__Selected passage__.
####################

We are cleaning razors. Not making rocketfuel for a spaceship
Here is my version:
-Put your razor in the dishwasher and wash it with your dishes
-If you do not have a dishwasher, because you live in a small apartment (like me) etc. was it with some dishwash detergent and use a toothbrush, you won't need more than 1 toothbrush, and I don't think it matters if it is hard or soft, so use whatever you have on hand.
-After you have washed it either by and, or in the dishwasher, go ahead and soak it in rubbing alcohol, take it out, and let it dry. Rubbing alcohol is cheap and readilyavailable, I really see no reason to use barbicide, to me it's overkill.
-Razor is now ready to use, doesn't have to be more complicated than this imo.
 
First, I applaud everyone's enthusiasm about this topic. As we can all see, hygiene is important and can make real differences in people's lives.

I recently bought a used 1930s Gillette New and just didn't know much about this whole topic. So I did a little digging and this one stood out: Safety razor maintenance - https://www.badgerandblade.com/forum/wiki/Safety_razor_maintenance#What_About_Germs. I also discovered that much of what many people have said jibes with the information in Chemical Disinfectants | Disinfection & Sterilization Guidelines | Guidelines Library | Infection Control | CDC - https://www.cdc.gov/infectioncontrol/guidelines/disinfection/disinfection-methods/chemical.html.

####################

__Exercise data__.
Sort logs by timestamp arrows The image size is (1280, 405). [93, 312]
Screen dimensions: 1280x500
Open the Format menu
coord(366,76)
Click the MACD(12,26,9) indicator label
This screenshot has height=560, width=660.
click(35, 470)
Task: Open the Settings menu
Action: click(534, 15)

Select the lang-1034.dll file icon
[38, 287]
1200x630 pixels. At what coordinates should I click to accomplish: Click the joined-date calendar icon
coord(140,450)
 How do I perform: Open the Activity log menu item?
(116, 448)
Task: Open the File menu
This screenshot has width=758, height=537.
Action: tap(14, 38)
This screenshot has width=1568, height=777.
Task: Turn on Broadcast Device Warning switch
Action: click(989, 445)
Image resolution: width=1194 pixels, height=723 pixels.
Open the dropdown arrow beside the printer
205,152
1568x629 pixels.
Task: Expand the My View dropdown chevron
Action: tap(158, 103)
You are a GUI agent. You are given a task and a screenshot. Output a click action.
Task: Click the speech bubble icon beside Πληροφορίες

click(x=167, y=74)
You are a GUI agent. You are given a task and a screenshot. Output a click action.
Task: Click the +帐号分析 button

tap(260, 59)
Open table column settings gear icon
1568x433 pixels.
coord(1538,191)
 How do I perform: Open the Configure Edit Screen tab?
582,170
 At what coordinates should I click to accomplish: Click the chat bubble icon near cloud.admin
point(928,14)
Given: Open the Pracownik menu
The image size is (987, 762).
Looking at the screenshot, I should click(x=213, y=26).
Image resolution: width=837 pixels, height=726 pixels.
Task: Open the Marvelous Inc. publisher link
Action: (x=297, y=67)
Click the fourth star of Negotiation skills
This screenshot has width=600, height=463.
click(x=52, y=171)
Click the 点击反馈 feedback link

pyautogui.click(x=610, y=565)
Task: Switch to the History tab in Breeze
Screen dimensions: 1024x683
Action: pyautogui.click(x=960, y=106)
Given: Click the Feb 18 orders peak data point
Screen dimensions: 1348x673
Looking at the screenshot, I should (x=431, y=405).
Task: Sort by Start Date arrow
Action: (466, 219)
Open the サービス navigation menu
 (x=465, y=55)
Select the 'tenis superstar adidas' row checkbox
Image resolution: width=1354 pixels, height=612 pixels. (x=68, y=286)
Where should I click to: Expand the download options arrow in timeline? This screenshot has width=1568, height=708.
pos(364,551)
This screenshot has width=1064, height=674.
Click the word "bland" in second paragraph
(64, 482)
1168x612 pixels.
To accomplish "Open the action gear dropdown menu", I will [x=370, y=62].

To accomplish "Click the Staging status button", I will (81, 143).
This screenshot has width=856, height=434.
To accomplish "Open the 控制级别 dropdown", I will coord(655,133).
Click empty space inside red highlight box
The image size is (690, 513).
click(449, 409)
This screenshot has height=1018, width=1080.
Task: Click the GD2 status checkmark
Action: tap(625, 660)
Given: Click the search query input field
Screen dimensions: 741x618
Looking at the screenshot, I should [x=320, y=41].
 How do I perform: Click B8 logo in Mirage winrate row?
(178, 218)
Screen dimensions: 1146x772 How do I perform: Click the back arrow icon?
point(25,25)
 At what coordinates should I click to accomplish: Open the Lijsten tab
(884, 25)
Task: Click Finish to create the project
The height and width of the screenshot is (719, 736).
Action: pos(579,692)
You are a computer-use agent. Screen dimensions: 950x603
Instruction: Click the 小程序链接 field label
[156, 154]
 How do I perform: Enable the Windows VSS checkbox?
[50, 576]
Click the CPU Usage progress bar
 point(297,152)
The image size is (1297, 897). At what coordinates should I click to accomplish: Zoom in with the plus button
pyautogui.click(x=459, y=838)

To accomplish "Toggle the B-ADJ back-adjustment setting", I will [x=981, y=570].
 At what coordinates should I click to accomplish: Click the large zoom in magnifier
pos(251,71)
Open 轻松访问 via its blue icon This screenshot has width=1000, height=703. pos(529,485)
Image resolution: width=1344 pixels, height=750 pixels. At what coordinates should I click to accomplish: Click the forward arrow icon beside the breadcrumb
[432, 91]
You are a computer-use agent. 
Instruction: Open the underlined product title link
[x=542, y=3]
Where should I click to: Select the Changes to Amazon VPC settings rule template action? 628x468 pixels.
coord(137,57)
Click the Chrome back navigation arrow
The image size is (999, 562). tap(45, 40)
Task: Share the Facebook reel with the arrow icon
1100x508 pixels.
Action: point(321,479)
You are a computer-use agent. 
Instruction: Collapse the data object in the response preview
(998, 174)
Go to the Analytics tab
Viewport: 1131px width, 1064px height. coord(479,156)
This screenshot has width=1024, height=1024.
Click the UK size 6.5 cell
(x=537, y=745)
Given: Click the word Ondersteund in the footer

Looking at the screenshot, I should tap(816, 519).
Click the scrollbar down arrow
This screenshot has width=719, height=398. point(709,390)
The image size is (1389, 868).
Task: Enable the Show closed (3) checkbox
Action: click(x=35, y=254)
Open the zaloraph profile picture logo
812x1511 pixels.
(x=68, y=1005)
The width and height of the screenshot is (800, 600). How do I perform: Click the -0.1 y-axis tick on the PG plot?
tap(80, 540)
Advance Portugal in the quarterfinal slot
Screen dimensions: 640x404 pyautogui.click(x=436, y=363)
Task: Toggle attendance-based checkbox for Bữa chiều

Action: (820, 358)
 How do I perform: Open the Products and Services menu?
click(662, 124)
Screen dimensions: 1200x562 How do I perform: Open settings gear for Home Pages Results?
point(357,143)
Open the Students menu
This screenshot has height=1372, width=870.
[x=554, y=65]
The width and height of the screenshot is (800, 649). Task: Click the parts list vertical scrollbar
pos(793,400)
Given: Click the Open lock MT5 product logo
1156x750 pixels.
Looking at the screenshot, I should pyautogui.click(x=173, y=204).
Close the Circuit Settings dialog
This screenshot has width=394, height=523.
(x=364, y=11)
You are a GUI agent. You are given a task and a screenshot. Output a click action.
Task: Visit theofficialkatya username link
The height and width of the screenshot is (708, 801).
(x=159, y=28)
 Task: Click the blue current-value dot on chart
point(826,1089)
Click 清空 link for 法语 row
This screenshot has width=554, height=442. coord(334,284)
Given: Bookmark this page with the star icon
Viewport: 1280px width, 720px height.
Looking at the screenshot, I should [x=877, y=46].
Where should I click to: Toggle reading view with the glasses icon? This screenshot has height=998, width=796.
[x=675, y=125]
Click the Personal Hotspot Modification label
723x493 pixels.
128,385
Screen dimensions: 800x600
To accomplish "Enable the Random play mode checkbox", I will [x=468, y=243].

####################

__Task to carry out__. Pick up the forum discussion on cleaning razors after its last sentence and keep writing it. The records are drawn from a separate source unrelated to the text.

__Result below__.
Here were my takeaways:
  1. Soap and water is terrific stuff and kills many viruses.
  2. Alcohol kills many viruses.
  3. Lysol Disinfectant Concentrate Original Scent contains the phenolic o-benzyl-p-chorophenol, and the CDC says "Published reports on the antimicrobial efficacy of commonly used phenolics showed they were bactericidal, fungicidal, virucidal, and tuberculocidal." This is the product referred to by the above Wiki link.
  4. Barbicide, Lysol Clean & Fresh Multi-Surface Liquid Cleaner, and Scrubbing Bubbles Disinfectant contain the quaternary ammonium compound alkyl dimethyl benzyl ammonium chloride, and the CDC says "Results from manufacturers' data sheets and from published scientific literature indicate that the quaternaries sold as hospital disinfectants are generally fungicidal, bactericidal, and virucidal against lipophilic (enveloped) viruses; they are not sporicidal and generally not tuberculocidal or virucidal against hydrophilic (nonenveloped) viruses."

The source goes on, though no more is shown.